Neighborhood Peace Pledge:

I pledge allegiance to do my part in restoring the neighbor back to the hood.
I pledge to develop myself, my family & my household to the greatest extent possible of being a shining example of being a husband, father, son, brotha, wife, mother, daughter & sister in my neighborhood.
I will learn all that I can in order to give my best to improve the quality of my neighborhood.
I will work diligently to honor my family in my neighborhood with good deeds, & treat my neighbors as my extended family.
I will keep myself mentally sound, spiritually grounded & physically fit; building a strong body, mind & spirit that will exemplify positivity & productivity in my neighborhood.
I will unselfishly share my time, knowledge, resources & wisdom with my neighbors (young & old) in order to build & maintain a healthy neighborhood.

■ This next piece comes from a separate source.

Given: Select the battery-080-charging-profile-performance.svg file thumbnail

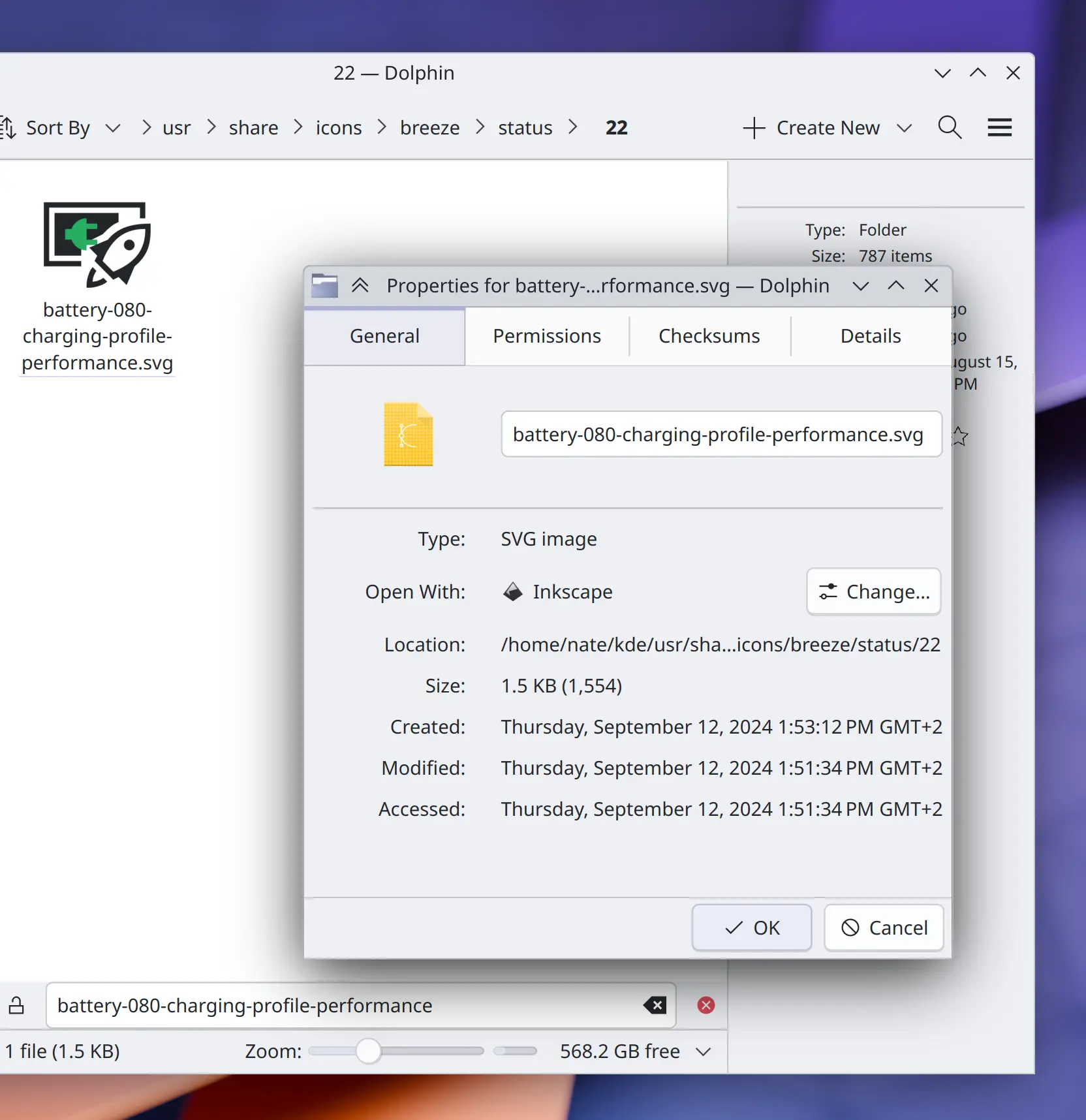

I will do my part to keep my neighborhood clean & safe.
I will discipline myself to direct my energies thoughtfully & constructively to maintain peace, harmony & love in my neighborhood.
I will train myself to never hurt or allow anyone the harm someone in my neighborhood for an injustice or through negative behaviors of stealing, gun violence, verbal abuse, police brutality, selling drugs, rape, or any other social ill that works to destroy my neighborhood.
This is my pledge to do my part by being a caring neighbor in my neighborhood by working to keep my neighborhood a peace zone instead of a war zone.